__PROBLEM TO SOLVE__.
Word for word, set down the full listing below.

__INPUT RECORDS__.
# # #

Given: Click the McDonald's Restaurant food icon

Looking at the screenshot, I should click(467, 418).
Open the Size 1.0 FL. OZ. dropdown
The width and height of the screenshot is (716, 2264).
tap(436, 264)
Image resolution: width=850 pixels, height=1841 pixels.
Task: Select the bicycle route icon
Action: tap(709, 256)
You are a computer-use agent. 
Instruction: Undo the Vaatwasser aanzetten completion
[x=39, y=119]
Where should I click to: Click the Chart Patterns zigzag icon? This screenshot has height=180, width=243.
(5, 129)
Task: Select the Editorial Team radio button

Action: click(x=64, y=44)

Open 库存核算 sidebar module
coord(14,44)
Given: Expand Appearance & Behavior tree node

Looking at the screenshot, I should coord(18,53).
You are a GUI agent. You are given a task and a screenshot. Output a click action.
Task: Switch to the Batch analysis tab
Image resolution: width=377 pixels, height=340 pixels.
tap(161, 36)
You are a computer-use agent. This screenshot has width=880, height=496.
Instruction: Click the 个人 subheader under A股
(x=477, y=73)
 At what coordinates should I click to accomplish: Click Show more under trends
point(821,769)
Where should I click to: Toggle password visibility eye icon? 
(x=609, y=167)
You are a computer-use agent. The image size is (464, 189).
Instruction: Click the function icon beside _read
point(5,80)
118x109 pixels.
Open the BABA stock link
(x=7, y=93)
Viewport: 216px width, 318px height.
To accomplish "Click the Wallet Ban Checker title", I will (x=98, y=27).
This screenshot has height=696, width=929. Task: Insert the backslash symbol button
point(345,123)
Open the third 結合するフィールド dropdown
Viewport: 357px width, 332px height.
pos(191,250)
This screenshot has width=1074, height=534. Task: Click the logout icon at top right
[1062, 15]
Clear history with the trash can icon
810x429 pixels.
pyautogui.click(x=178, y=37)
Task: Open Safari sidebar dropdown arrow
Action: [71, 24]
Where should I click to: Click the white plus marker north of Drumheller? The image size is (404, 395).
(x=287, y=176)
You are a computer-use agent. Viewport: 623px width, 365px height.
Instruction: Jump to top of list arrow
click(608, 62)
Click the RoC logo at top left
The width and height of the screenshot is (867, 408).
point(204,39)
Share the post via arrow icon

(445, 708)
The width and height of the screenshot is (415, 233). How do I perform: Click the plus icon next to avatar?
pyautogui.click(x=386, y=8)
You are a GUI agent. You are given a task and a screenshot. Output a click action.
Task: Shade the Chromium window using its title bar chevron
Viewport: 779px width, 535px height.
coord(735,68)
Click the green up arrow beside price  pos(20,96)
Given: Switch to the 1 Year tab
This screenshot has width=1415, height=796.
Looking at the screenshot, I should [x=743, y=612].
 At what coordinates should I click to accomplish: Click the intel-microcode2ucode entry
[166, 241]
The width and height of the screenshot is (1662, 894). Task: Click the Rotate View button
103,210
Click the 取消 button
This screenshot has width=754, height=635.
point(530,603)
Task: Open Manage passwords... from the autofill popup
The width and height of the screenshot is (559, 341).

# # #

__WRITTEN SOLUTION__.
Given: Click the McDonald's Restaurant food icon

Looking at the screenshot, I should click(467, 418).
Open the Size 1.0 FL. OZ. dropdown
The width and height of the screenshot is (716, 2264).
tap(436, 264)
Image resolution: width=850 pixels, height=1841 pixels.
Task: Select the bicycle route icon
Action: tap(709, 256)
You are a computer-use agent. 
Instruction: Undo the Vaatwasser aanzetten completion
[x=39, y=119]
Where should I click to: Click the Chart Patterns zigzag icon? This screenshot has height=180, width=243.
(5, 129)
Task: Select the Editorial Team radio button

Action: click(x=64, y=44)

Open 库存核算 sidebar module
coord(14,44)
Given: Expand Appearance & Behavior tree node

Looking at the screenshot, I should coord(18,53).
You are a GUI agent. You are given a task and a screenshot. Output a click action.
Task: Switch to the Batch analysis tab
Image resolution: width=377 pixels, height=340 pixels.
tap(161, 36)
You are a computer-use agent. This screenshot has width=880, height=496.
Instruction: Click the 个人 subheader under A股
(x=477, y=73)
 At what coordinates should I click to accomplish: Click Show more under trends
point(821,769)
Where should I click to: Toggle password visibility eye icon? 
(x=609, y=167)
You are a computer-use agent. The image size is (464, 189).
Instruction: Click the function icon beside _read
point(5,80)
118x109 pixels.
Open the BABA stock link
(x=7, y=93)
Viewport: 216px width, 318px height.
To accomplish "Click the Wallet Ban Checker title", I will (x=98, y=27).
This screenshot has height=696, width=929. Task: Insert the backslash symbol button
point(345,123)
Open the third 結合するフィールド dropdown
Viewport: 357px width, 332px height.
pos(191,250)
This screenshot has width=1074, height=534. Task: Click the logout icon at top right
[1062, 15]
Clear history with the trash can icon
810x429 pixels.
pyautogui.click(x=178, y=37)
Task: Open Safari sidebar dropdown arrow
Action: [71, 24]
Where should I click to: Click the white plus marker north of Drumheller? The image size is (404, 395).
(x=287, y=176)
You are a computer-use agent. Viewport: 623px width, 365px height.
Instruction: Jump to top of list arrow
click(608, 62)
Click the RoC logo at top left
The width and height of the screenshot is (867, 408).
point(204,39)
Share the post via arrow icon

(445, 708)
The width and height of the screenshot is (415, 233). How do I perform: Click the plus icon next to avatar?
pyautogui.click(x=386, y=8)
You are a GUI agent. You are given a task and a screenshot. Output a click action.
Task: Shade the Chromium window using its title bar chevron
Viewport: 779px width, 535px height.
coord(735,68)
Click the green up arrow beside price  pos(20,96)
Given: Switch to the 1 Year tab
This screenshot has width=1415, height=796.
Looking at the screenshot, I should [x=743, y=612].
 At what coordinates should I click to accomplish: Click the intel-microcode2ucode entry
[166, 241]
The width and height of the screenshot is (1662, 894). Task: Click the Rotate View button
103,210
Click the 取消 button
This screenshot has width=754, height=635.
point(530,603)
Task: Open Manage passwords... from the autofill popup
The width and height of the screenshot is (559, 341).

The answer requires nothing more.